Conspiracies of Rome a-1
Page 32
Lucius bent and stretched some life back into his stiff muscles. ‘If we can keep ahead of them till nightfall,’ he said, ‘we’ll be far outside the zone of papal influence. They can keep following, but their ability to command help will be at an end. By tomorrow, I’ll be able to use the exarch’s name to slow them down, or even have them turned back.’
We still had to look out for the lighter, faster pursuers. And we were making slower progress as we rode continually uphill. But there came a moment when, though we looked back, we saw no one in pursuit. No matter how I squinted back into the sunlight, I saw no pursuit.
‘We haven’t outrun them,’ said Lucius during one of our little stops. ‘They’re still back there, and any delay on our side will bring them back into sight. Don’t forget how desperate they are. But they’ll need all the luck in the world to catch us now.’

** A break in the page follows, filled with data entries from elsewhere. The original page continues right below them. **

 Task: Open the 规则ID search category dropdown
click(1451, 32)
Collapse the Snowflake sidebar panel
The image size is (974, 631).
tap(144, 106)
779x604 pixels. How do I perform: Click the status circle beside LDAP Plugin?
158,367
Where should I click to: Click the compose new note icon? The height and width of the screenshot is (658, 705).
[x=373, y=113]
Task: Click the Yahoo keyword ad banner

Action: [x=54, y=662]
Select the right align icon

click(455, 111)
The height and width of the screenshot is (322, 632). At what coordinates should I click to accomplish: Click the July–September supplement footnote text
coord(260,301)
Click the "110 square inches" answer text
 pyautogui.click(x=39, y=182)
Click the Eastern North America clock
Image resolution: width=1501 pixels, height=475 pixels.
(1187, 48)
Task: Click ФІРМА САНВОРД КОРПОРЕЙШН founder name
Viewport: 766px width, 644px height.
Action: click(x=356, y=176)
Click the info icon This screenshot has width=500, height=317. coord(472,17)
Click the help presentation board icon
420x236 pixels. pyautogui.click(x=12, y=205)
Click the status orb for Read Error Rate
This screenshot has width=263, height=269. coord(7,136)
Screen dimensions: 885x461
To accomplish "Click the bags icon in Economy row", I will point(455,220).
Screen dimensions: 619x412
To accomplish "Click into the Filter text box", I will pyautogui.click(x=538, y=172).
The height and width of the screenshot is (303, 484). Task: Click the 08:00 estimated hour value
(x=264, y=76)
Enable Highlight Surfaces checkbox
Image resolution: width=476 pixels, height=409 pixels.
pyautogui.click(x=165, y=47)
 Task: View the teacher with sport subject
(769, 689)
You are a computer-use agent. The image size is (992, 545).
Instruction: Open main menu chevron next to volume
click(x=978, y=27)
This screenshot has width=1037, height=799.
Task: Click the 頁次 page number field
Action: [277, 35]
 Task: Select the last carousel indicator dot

Because these high lands had never been much settled even in ancient times, there were fewer signs of recent devastation. I saw a few abandoned villages and a few broken temples. But these were so weathered and overgrown, they might have been out of use for centuries, perhaps even before the making of the law to close them all down. I wondered if the inscriptions that covered the fallen columns were in Latin or in that older language I’d seen in Populonium. But Lucius made sure to keep me moving on the road.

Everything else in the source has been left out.